(Description of the task):
Give again only those lines from the start of the entries through the line holding "Click the gray", leaving them as they are.

(Data to examine):
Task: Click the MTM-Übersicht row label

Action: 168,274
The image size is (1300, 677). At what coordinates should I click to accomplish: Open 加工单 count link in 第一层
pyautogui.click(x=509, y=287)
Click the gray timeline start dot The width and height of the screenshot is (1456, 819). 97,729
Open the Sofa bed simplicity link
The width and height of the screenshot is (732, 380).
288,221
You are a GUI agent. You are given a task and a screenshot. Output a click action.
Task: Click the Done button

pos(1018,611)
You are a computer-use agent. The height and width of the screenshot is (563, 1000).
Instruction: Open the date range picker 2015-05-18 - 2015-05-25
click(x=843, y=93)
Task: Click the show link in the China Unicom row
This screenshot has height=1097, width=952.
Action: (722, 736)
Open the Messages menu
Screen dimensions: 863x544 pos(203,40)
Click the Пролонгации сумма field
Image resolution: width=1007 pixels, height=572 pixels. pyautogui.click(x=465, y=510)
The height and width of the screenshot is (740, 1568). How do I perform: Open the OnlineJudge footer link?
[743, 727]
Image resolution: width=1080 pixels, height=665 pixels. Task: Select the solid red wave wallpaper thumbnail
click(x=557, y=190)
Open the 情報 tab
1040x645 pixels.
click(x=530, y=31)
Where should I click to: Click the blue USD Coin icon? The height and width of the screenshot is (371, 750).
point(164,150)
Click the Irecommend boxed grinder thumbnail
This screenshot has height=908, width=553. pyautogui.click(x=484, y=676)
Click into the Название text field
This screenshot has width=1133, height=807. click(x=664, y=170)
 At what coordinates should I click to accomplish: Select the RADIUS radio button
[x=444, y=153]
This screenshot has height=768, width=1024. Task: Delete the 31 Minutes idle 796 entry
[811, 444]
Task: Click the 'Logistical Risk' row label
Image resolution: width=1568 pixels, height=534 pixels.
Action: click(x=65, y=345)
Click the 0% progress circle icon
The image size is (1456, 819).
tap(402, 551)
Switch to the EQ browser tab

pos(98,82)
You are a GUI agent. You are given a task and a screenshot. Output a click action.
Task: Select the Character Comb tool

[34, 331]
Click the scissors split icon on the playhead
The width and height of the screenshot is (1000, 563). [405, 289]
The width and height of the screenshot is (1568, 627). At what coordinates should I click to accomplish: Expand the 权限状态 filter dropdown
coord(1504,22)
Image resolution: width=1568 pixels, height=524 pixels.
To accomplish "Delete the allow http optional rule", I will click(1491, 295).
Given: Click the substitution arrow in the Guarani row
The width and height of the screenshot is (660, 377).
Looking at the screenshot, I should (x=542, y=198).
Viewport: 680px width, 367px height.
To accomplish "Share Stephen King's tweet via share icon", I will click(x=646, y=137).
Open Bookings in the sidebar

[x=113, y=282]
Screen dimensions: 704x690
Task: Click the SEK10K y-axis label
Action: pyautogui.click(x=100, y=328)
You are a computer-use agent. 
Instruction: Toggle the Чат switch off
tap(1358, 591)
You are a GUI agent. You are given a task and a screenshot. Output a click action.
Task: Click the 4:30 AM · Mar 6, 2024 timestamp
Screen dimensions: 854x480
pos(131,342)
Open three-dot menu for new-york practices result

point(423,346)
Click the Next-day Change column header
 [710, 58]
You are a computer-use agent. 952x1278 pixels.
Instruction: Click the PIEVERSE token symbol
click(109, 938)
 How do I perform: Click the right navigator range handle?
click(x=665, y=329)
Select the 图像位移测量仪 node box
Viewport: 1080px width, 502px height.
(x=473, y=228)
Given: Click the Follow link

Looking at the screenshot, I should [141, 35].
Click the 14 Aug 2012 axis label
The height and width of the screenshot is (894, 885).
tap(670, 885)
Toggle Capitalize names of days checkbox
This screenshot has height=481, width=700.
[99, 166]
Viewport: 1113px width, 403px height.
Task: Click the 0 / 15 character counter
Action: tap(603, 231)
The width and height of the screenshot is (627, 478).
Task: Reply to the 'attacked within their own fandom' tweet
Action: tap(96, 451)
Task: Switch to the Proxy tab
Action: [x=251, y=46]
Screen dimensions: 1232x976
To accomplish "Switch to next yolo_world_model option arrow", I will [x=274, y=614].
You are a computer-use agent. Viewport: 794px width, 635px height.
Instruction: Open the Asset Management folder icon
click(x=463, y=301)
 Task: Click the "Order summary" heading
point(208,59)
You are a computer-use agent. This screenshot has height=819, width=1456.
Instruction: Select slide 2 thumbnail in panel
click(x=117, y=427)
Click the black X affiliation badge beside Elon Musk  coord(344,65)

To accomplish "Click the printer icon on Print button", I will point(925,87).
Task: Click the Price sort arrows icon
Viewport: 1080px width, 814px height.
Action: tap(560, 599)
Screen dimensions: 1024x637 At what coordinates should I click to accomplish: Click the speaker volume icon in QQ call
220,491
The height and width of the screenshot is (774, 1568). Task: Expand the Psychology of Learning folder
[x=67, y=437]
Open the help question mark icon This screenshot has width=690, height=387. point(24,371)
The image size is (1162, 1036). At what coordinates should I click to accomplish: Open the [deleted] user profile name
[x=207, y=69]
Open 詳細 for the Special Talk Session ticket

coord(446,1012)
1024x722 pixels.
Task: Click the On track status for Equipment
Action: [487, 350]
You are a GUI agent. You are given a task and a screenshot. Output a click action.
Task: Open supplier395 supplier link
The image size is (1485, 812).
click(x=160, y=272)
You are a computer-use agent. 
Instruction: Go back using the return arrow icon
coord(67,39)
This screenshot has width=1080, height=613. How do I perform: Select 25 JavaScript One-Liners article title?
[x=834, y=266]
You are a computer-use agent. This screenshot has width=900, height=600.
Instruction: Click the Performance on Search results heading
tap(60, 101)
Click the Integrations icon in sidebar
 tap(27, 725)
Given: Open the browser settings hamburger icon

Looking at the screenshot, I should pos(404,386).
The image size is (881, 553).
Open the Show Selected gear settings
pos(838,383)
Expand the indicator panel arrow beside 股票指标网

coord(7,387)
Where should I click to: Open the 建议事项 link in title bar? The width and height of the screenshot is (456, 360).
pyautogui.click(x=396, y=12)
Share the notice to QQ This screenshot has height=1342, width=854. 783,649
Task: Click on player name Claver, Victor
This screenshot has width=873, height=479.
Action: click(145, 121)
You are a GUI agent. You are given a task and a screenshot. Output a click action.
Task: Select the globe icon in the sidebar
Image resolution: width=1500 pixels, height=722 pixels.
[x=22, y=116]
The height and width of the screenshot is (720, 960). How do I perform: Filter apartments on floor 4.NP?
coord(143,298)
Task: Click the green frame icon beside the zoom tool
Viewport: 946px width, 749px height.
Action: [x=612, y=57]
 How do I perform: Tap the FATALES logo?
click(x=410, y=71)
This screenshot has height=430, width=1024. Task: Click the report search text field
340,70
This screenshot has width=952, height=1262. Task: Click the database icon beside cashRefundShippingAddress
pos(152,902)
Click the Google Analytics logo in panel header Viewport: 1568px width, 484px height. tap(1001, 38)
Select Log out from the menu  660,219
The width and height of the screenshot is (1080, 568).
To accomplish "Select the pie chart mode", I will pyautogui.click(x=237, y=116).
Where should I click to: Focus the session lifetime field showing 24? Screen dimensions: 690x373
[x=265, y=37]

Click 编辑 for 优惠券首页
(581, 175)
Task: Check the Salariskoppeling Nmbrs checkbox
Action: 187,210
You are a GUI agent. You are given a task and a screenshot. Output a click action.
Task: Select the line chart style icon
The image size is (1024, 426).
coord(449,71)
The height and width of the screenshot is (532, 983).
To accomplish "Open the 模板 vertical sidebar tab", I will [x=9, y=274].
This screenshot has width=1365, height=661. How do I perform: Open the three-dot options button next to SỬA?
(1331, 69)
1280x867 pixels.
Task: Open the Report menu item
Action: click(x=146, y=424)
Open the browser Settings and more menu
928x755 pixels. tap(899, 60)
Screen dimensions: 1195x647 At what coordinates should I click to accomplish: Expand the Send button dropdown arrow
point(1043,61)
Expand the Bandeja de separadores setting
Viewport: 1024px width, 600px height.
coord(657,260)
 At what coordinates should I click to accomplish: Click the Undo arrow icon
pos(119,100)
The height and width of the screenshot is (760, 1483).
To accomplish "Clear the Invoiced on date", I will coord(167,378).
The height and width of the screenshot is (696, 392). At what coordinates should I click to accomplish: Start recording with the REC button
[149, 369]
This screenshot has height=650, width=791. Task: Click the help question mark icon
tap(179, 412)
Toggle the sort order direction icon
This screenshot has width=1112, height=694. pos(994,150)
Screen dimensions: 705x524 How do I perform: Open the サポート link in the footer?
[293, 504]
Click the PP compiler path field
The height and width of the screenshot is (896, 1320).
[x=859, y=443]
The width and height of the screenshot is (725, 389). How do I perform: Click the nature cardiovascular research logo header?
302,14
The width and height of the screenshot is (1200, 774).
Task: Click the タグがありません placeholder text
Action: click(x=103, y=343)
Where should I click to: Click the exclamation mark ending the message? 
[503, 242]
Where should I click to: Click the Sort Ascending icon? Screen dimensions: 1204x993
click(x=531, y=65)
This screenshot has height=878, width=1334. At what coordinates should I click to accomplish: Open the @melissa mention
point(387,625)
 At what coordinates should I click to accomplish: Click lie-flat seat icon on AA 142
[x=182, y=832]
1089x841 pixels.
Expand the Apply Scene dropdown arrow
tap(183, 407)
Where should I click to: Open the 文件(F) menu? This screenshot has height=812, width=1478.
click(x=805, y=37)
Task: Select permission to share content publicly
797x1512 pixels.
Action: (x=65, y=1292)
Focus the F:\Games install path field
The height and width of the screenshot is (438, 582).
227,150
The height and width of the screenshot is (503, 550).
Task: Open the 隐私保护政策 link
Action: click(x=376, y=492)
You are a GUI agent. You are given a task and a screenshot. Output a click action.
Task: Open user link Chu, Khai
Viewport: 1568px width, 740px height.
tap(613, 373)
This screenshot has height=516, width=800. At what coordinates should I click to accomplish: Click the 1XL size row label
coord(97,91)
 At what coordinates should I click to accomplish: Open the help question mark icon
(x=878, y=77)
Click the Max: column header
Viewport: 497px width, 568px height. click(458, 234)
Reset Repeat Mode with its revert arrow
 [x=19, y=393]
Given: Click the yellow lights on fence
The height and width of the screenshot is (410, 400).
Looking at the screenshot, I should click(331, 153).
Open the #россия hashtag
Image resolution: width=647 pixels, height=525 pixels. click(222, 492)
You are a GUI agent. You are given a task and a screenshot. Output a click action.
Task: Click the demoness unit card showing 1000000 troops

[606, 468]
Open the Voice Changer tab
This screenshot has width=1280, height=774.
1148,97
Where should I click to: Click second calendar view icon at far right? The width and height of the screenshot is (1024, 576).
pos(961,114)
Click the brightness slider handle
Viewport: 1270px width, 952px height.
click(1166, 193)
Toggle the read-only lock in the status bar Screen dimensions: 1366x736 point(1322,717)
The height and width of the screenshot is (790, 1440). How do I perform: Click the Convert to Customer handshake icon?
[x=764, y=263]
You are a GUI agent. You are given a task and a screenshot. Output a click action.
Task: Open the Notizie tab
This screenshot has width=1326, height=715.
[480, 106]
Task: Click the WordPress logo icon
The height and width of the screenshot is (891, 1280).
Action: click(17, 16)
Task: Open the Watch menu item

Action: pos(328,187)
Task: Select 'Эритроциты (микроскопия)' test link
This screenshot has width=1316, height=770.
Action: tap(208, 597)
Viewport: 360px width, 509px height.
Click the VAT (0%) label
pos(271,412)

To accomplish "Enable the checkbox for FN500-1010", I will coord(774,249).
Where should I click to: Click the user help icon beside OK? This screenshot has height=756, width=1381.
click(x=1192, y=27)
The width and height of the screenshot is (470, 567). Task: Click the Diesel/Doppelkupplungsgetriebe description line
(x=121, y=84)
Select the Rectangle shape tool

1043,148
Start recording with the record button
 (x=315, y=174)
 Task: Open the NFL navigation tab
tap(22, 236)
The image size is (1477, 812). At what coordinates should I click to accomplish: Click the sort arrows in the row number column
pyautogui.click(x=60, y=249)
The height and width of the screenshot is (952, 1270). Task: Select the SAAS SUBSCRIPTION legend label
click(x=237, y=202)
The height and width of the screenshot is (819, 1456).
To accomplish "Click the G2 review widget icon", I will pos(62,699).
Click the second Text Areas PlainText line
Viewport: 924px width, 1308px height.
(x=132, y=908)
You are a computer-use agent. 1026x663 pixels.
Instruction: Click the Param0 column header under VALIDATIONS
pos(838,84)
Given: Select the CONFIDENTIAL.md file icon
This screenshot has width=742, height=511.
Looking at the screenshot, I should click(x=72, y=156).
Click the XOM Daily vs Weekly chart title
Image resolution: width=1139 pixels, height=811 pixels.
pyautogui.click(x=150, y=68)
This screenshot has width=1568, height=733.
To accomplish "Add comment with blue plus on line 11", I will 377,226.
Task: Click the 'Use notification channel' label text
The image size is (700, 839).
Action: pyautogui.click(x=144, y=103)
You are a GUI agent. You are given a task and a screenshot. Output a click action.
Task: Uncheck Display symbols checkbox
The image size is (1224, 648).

(Response to the exercise):
Task: Click the MTM-Übersicht row label

Action: 168,274
The image size is (1300, 677). At what coordinates should I click to accomplish: Open 加工单 count link in 第一层
pyautogui.click(x=509, y=287)
Click the gray timeline start dot The width and height of the screenshot is (1456, 819). 97,729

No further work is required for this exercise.